▶ _WHAT TO DO_
Would you copy each line of the data below that has "Task"?

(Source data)
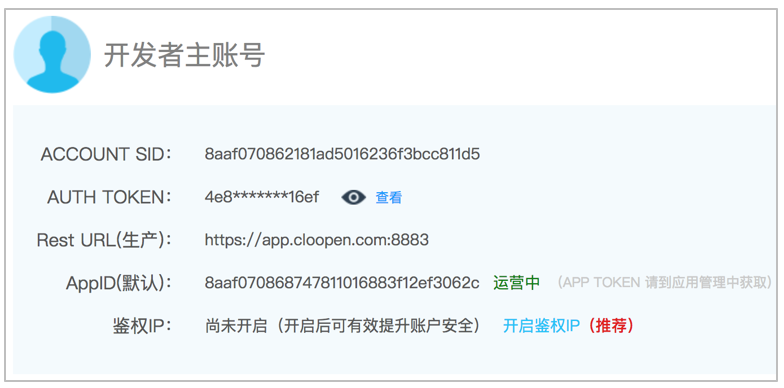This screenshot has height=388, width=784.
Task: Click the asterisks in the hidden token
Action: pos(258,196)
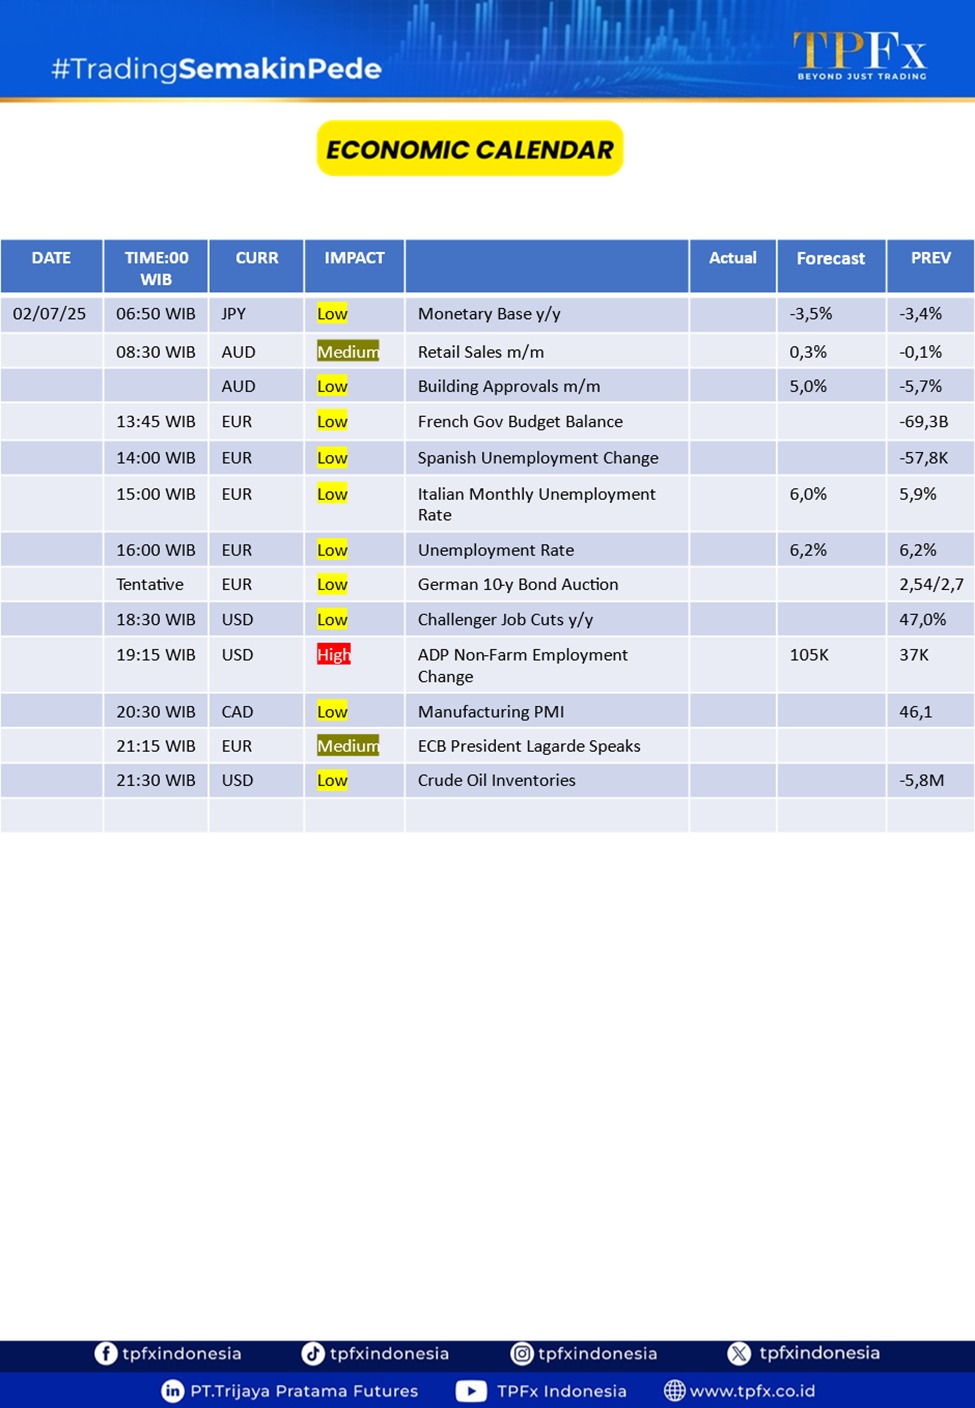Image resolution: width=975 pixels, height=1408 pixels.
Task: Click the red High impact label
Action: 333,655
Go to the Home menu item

▶ _WORKED SOLUTION_
Task: Click the asterisks in the hidden token
Task: Click the red High impact label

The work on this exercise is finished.